— Excerpted text —
··········

Skip to content
New issue

Have a question about this project? Sign up for a free GitHub account to open an issue and contact its maintainers and the community.

By clicking “Sign up for GitHub”, you agree to our terms of service and privacy statement. We’ll occasionally send you account related emails.

Already on GitHub? Sign in to your account

x/build: add MSAN and ASAN builders #70054

Closed
mknyszek opened this issue Oct 25, 2024 · 20 comments
Closed

x/build: add MSAN and ASAN builders #70054

mknyszek opened this issue Oct 25, 2024 · 20 comments
Assignees
Labels
Builders x/build issues (builders, bots, dashboards) NeedsFix The path to resolution is known, but the work has not been done. new-builder
Milestone

Comments

@mknyszek
Copy link
Contributor

I recently broke ASAN mode because the tests in cmd/cgo/internal/testsanitizers are too simple and can't catch issues with Go's instrumentation of user code or issues with the instrumentation of the Go runtime. In this particular case, it was the latter: some allocation codepaths were broken under ASAN (did not notify ASAN of changes correctly), but more sophisticated allocation patterns were required to trigger the issue.

I propose we set up ASAN and MSAN builders, akin to race mode builders, that run all Go tests under MSAN and ASAN. At the very least, this will catch problems with how Go hooks into the sanitizer runtimes. I suspect these weren't set up in the past because ASAN/MSAN do little to help catch issues in Go code (not much opportunity for a use-after-free with a garbage collector, nor is uninitialized memory access likely to occur in regular Go code (I'm not even sure if we instrument Go code for the latter at all)). As long as we have spare machine resources, I think it's worth it to try and catch these lower-level issues early. However, since they're not super high value builders, I think running them only in postsubmit is sufficient.

@gopherbot gopherbot added the Builders x/build issues (builders, bots, dashboards) label Oct 25, 2024
@gopherbot gopherbot added this to the Unreleased milestone Oct 25, 2024
@gabyhelp
Copy link

Related Issues and Documentation

(Emoji vote if this was helpful or unhelpful; more detailed feedback welcome in this discussion.)

@gopherbot
Copy link
Contributor

Change https://go.dev/cl/622322 mentions this issue: main.star: add linux-amd64-asan-clang15 and linux-amd64-msan-clang15

@dmitshur dmitshur added the NeedsFix The path to resolution is known, but the work has not been done. label Oct 25, 2024
@dmitshur dmitshur moved this to In Progress in Go Release Oct 25, 2024
gopherbot pushed a commit to golang/build that referenced this issue Oct 26, 2024
This change adds two new builder types. It depends on
https://chromium-review.googlesource.com/c/infra/infra/+/5967115 to
function.

The goal of this change is to test ASAN and MSAN at a baseline, to make
sure the Go parts work. We recently broke ASAN but didn't notice until
we got feedback from someone else; our internal tests are too
simplistic.

While we're here, sort the RUN_MODS list in the source code.

For golang/go#70054.

··········

— Record set —
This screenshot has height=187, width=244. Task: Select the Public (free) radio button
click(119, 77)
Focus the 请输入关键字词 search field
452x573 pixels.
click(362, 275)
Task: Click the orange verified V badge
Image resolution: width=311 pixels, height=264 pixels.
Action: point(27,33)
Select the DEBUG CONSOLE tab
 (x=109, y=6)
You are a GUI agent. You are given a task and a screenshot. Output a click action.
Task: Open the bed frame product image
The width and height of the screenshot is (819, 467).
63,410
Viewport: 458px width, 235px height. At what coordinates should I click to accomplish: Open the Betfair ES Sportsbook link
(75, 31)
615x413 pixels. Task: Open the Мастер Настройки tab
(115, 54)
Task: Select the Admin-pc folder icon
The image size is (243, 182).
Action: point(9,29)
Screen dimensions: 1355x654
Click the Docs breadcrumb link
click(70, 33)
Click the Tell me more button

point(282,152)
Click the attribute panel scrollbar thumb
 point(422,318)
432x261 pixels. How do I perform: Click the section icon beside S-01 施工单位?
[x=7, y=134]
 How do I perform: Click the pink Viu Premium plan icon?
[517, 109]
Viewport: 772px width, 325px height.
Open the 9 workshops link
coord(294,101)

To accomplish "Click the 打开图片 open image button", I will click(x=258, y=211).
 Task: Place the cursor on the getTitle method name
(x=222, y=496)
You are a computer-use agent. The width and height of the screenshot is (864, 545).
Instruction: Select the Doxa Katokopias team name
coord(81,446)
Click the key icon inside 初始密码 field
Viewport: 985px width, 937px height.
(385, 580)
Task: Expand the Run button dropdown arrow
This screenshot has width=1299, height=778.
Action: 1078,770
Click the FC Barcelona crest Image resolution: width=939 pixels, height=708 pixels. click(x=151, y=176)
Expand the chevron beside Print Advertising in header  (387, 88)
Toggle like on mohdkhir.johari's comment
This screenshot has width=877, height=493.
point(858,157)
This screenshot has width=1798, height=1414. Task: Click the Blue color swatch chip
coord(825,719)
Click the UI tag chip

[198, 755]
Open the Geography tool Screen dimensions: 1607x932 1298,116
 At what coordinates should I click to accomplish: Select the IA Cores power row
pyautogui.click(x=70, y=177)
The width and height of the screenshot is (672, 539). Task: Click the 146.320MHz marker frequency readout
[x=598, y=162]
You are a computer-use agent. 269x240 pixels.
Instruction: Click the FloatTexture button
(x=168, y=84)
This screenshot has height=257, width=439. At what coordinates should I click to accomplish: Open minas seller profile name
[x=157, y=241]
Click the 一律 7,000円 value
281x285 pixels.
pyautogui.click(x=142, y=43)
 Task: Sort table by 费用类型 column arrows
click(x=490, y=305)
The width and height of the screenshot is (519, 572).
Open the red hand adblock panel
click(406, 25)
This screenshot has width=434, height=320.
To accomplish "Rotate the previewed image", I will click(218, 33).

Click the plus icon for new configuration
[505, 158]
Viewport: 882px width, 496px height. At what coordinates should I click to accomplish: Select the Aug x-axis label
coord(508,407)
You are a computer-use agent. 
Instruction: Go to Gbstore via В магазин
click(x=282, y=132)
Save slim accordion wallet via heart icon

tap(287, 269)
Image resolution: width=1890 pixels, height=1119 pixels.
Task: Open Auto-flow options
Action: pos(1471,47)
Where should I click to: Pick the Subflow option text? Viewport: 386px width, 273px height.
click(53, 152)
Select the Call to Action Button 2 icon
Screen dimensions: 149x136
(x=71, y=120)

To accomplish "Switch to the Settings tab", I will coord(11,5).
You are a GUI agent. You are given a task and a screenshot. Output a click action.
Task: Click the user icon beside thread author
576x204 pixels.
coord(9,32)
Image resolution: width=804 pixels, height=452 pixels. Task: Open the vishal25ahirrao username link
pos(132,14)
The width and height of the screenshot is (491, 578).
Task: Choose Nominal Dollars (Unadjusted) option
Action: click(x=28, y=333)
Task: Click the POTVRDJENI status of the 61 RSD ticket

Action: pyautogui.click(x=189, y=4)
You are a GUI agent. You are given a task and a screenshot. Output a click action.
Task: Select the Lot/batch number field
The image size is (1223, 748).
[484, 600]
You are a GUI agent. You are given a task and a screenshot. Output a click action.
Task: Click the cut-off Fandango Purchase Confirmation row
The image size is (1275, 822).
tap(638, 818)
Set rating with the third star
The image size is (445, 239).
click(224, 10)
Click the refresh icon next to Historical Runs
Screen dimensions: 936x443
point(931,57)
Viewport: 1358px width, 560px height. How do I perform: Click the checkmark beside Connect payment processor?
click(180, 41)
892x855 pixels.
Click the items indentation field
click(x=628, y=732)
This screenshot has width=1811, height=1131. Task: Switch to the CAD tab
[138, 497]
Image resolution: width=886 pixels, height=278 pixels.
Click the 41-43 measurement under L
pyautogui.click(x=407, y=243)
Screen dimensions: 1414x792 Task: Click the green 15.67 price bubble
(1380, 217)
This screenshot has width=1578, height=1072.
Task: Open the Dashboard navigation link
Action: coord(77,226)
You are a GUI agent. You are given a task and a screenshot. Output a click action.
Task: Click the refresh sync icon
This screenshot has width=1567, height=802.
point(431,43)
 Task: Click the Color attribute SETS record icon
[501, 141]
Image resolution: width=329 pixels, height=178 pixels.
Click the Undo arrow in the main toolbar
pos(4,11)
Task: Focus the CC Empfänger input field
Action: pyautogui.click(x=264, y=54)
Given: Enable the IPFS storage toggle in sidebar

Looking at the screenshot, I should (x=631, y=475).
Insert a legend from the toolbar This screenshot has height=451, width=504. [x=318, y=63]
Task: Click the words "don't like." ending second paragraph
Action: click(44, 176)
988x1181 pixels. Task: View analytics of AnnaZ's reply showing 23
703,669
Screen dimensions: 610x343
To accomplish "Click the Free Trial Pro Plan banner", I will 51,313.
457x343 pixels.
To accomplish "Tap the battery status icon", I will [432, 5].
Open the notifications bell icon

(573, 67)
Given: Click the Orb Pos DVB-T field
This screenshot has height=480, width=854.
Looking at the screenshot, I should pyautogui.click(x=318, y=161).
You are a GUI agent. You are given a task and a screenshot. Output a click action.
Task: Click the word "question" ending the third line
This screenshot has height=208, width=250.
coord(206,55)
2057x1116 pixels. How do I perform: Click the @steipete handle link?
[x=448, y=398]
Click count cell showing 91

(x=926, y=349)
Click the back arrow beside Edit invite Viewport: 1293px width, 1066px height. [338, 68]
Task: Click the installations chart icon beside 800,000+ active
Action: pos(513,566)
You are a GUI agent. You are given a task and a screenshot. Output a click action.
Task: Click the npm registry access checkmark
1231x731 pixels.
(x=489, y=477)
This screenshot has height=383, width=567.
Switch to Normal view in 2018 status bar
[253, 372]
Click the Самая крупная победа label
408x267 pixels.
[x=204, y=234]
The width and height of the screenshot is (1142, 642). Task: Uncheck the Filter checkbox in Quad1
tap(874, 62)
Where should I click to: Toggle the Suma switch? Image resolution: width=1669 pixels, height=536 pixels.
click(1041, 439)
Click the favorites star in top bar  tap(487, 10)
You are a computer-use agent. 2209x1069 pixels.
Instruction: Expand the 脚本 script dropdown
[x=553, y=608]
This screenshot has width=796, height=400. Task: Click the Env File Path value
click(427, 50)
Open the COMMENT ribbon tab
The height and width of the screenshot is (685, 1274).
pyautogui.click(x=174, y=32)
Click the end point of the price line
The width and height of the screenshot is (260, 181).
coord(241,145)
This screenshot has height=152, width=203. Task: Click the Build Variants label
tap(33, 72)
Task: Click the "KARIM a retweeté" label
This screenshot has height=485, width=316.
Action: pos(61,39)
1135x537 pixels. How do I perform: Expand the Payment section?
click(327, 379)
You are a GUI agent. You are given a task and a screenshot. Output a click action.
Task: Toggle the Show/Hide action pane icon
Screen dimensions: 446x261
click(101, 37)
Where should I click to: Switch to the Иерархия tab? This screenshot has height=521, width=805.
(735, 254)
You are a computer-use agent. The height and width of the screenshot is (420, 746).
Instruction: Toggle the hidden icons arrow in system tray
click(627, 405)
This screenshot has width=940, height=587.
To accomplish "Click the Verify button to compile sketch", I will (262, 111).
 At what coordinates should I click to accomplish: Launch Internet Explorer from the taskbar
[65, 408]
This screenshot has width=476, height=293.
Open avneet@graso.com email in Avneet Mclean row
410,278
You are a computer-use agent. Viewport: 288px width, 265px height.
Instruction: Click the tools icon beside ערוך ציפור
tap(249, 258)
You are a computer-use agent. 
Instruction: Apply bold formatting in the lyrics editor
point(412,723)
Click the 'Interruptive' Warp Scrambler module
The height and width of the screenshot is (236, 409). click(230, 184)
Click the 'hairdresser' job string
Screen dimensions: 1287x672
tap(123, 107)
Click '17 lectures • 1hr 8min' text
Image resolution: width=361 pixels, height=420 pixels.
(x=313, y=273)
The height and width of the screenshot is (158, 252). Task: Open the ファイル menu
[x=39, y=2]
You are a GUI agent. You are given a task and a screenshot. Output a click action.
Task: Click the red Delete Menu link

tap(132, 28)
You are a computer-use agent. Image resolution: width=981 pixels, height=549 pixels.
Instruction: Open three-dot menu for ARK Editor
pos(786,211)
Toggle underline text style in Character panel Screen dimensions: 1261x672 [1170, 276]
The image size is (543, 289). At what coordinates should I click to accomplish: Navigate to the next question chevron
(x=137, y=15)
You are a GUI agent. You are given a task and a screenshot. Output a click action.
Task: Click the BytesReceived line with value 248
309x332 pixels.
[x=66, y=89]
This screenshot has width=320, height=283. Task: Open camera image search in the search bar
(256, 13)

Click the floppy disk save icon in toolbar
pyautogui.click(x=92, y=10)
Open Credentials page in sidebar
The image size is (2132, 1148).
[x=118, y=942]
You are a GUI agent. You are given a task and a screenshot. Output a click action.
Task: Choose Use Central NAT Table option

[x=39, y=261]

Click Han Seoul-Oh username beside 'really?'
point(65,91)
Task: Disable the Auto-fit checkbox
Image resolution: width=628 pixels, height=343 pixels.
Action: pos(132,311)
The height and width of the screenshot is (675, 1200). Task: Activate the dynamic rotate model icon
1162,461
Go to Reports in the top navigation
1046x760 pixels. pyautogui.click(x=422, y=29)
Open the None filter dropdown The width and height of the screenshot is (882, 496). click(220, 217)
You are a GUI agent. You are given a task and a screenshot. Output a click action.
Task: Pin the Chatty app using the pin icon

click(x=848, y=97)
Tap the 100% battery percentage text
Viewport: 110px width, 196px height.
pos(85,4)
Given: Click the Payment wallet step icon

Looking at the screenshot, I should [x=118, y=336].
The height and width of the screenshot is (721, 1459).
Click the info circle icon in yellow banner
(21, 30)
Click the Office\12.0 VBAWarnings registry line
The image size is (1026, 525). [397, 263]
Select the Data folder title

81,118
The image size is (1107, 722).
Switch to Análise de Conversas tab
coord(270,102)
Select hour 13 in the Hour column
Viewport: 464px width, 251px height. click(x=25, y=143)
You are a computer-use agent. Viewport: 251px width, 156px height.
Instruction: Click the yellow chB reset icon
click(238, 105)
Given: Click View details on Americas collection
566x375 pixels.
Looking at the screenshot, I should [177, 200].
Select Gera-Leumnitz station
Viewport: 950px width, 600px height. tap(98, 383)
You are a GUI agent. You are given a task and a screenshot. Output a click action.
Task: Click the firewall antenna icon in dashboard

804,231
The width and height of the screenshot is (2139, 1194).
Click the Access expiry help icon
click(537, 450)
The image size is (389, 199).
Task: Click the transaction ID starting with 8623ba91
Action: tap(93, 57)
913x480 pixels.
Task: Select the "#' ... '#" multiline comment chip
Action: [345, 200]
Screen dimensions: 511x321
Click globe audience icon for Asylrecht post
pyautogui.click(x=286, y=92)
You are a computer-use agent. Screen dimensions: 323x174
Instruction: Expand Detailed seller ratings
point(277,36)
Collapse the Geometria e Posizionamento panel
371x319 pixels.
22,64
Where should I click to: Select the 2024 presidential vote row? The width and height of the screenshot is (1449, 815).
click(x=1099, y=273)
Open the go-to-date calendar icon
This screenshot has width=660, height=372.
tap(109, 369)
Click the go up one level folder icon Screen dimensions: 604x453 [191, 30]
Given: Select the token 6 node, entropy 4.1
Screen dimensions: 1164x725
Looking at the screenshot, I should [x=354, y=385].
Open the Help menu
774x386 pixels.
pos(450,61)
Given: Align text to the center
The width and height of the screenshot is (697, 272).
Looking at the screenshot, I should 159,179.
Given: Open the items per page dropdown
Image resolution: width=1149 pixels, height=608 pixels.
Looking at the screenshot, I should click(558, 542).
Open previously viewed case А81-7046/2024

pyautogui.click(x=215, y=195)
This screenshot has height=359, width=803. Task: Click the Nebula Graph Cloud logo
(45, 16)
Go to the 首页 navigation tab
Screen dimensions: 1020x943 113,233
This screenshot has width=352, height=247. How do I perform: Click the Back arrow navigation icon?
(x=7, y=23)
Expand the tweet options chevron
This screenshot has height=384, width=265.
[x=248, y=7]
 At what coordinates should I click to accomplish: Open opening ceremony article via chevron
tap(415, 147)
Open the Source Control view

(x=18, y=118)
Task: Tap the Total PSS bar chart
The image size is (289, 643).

··········

— Stated exercise 1 —
Answer these questions from the GitHub issue about adding ASAN and MSAN builders:
(a) In which stage does the issue's author consider running the new builders sufficient?
(b) What two builders does the change at go.dev/cl/622322 add?
(c) Besides adding builders, which list does the pushed commit sort?
— Stated exercise 2 —
Decide whether each statement agrees with the GitHub issue about adding ASAN and MSAN builders, answering yes or no and quoting the words that settle it:
(a) The issue was opened on October 25, 2024.
(b) The tests in cmd/cgo/internal/testsanitizers caught the recent ASAN breakage.
(c) The pushed commit works without relying on any other change.
— Stated exercise 3 —
Please write the next part of the GitHub issue about adding ASAN and MSAN builders, continuing from its final line.

— Final result 1 —
(a) Postsubmit.
(b) linux-amd64-asan-clang15 and linux-amd64-msan-clang15.
(c) The RUN_MODS list.

— Final result 2 —
(a) Yes: "mknyszek opened this issue Oct 25, 2024"
(b) No: "the tests in cmd/cgo/internal/testsanitizers are too simple and can't catch issues with Go's instrumentation of user code or issues with the instrumentation of the Go runtime"
(c) No: "It depends on https://chromium-review.googlesource.com/c/infra/infra/+/5967115 to function."

— Final result 3 —
Change-Id: Ib515a2c908fbfdc58abf6e9d4c9c7a170bec0499
Reviewed-on: https://go-review.googlesource.com/c/build/+/622322
Reviewed-by: Dmitri Shuralyov <dmitshur@golang.org>
Reviewed-by: Dmitri Shuralyov <dmitshur@google.com>
LUCI-TryBot-Result: Go LUCI <golang-scoped@luci-project-accounts.iam.gserviceaccount.com>
@mauri870
Copy link
Member

Currently there are many tests that fail with ASAN/MSAN enabled, I looked a bit into this in separate issues. It seems that most of the failures are related to the number of allocations.

@mknyszek
Copy link
Contributor Author

Yeah, I expected some issues. The alloc numbers are probably because of when the instrumentation happens (before inlining?) and so some things don't get inlined as expected, and we get some more allocs. (Correct me if I'm wrong, anyone.)

I don't think fixing the allocs is worth it; we should just skip those tests. There are other tests we should just skip as well. I'll send CLs today.

@mknyszek
Copy link
Contributor Author

Actually... that doesn't really make sense. Inlining and escape analysis happen long before SSA. Maybe it's calls in the runtime that aren't properly noescape?

@mknyszek
Copy link
Contributor Author

Okay, drilling down on one of the tests, TestAppendOfMake, reveals at least part of the problem: the instrumentation seems to defeat an optimization to eliminate runtime.makeslice. This doesn't happen with race mode, so there must be some handling for it already.

@mknyszek
Copy link
Contributor Author

Just kidding, I totally missed that the test is skipped entirely if !race. Great, that makes this much easier -- no messing around with compiler optimizations, just skip.

@mauri870
Copy link
Member

Thanks for investigating! I believe I already have a branch with changes to skip the tests, but there are so many skips that, at some point, it felt like I wasn’t doing things right.

I can open a CL with the changes. Let me know if you want to send one yourself.

@mauri870
Copy link
Member

mauri870 commented Oct 28, 2024

That is one of the reasons we introduced internal packages for msan/asan as well

@mknyszek
Copy link
Contributor Author

Thanks. I missed your message; I just sent a CL with (almost) all the skips.

A good chunk of the skips do align with -race so I'm not too worried about it. It might be "better" in some sense to make -asan and -msan not defeat quite so many optimizations in certain specific cases, but my immediate goal is to just stop breaking them. I can file a new issue to track any places where, for example, -asan falls behind other modes (that definitely seems like the outlier).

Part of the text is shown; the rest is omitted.